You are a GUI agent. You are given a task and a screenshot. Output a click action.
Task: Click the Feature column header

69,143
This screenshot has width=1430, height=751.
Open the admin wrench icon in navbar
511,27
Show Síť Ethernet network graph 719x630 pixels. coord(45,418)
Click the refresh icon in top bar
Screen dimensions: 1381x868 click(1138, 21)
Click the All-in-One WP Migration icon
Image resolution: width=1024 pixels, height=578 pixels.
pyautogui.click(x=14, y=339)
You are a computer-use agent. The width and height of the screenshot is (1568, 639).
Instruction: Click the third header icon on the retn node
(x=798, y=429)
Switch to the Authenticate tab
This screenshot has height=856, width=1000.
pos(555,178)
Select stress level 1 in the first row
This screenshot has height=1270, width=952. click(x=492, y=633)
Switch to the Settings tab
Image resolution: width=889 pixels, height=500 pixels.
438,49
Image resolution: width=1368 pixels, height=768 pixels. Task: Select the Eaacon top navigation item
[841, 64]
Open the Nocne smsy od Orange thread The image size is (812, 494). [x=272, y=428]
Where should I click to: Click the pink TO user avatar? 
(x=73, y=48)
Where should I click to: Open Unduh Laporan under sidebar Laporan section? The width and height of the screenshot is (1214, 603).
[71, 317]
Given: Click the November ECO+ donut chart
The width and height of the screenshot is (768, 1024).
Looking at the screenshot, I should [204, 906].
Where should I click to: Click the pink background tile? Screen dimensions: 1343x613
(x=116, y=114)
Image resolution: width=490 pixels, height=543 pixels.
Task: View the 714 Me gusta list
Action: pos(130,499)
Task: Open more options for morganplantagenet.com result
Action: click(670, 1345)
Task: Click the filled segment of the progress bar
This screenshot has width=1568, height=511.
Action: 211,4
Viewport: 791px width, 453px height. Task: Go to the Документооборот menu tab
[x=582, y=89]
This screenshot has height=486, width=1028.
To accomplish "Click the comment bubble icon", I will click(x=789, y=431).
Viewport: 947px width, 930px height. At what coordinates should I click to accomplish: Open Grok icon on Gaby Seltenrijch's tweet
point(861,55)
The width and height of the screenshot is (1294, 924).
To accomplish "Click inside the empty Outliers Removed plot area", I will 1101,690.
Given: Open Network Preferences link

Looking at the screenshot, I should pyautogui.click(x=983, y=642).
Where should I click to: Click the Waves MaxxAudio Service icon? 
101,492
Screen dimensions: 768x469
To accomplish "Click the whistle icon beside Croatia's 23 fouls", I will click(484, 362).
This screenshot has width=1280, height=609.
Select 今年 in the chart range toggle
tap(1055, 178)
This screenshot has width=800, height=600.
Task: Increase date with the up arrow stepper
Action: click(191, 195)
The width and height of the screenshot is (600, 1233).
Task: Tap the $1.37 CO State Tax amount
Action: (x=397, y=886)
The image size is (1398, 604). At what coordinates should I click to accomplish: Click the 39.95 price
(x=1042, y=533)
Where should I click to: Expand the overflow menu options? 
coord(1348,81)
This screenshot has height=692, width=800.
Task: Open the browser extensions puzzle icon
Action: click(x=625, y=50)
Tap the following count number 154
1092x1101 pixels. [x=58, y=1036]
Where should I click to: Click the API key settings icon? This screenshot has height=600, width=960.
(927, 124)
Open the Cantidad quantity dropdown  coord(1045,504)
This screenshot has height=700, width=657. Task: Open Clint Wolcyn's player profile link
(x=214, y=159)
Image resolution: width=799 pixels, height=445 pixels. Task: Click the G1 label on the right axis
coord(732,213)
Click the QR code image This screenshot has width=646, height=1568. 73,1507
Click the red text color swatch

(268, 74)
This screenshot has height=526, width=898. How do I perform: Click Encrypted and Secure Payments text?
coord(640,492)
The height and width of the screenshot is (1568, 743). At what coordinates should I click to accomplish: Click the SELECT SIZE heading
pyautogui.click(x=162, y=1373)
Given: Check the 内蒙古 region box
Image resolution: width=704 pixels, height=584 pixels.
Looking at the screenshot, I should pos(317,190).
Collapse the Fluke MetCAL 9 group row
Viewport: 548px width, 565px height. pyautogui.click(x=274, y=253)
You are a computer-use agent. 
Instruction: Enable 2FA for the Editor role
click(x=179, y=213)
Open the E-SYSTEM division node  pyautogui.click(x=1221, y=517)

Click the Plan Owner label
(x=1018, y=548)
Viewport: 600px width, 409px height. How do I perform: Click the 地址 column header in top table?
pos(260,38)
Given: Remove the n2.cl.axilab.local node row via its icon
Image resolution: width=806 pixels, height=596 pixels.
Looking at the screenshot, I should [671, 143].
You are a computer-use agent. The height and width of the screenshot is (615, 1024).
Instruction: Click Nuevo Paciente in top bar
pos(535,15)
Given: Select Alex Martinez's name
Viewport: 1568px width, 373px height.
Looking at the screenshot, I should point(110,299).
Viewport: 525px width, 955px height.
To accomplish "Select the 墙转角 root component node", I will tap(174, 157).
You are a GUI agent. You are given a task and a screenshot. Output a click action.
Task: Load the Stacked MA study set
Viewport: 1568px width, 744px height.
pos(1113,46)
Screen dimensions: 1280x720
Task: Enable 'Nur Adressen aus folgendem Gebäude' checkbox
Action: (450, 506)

* [Requirement] From the records above, copy each line where the word "agent" can be found.

* [Response area]
You are a GUI agent. You are given a task and a screenshot. Output a click action.
You are a computer-use agent. The width and height of the screenshot is (1568, 639).
You are a computer-use agent. 
You are a computer-use agent. The height and width of the screenshot is (615, 1024).
You are a GUI agent. You are given a task and a screenshot. Output a click action.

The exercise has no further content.